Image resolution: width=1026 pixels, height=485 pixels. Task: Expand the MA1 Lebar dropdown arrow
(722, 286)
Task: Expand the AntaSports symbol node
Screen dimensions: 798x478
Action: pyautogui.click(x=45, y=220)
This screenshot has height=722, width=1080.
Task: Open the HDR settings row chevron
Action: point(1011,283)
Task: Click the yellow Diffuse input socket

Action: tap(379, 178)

========================================

PROBLEM TO SOLVE: Write the listing out again in its entirety, exactly.

ANSWER SPACE:
Image resolution: width=1026 pixels, height=485 pixels. Task: Expand the MA1 Lebar dropdown arrow
(722, 286)
Task: Expand the AntaSports symbol node
Screen dimensions: 798x478
Action: pyautogui.click(x=45, y=220)
This screenshot has height=722, width=1080.
Task: Open the HDR settings row chevron
Action: point(1011,283)
Task: Click the yellow Diffuse input socket

Action: tap(379, 178)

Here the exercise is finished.